If you’re looking for some interesting (and occasionally infuriating) liberal commentary on the South’s political and cultural influence, I recommend this diary from OpenLeft, this article from Salon, and this entry from the Democratic Strategist.
Here’s a provocative excerpt from the Salon article:
Today the division is no longer between slave and free states, or agrarian and industrial states, but between two models of industrial society — the Northern model, based on adequate public service funding and taxation and unionization, and the Southern model, based on low-tax, low-service government and low-wage, non-unionized, easily exploited labor. If the industrial North and the industrial South compete for global capital investment, then the industrial South is likely to prevail, because Northern advantages in the form of a skilled workforce and superior public services are unlikely to overcome the South’s advantages of low wages and low taxes and state and local tax subsidies. The result, sooner or later, will be the Southernization of the North and Midwest, as states in the historic middle-class core of the U.S. are forced by economic pressure to emulate the arrangements of Alabama and Mississippi and Texas.

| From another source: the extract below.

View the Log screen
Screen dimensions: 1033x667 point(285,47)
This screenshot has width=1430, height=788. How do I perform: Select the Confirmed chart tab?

The alternative to the Southernization of the U.S. is the Americanization of the South — a process that was not completed by Reconstruction and the New Deal and the Civil Rights era, which can be thought of as the Second Reconstruction. The non-Southern states, through their representatives in Congress and the executive branch, and with the help of enlightened Southerners, need to use the power of the federal government to put a stop to the Southern conservative race-to-the-bottom strategy once and for all.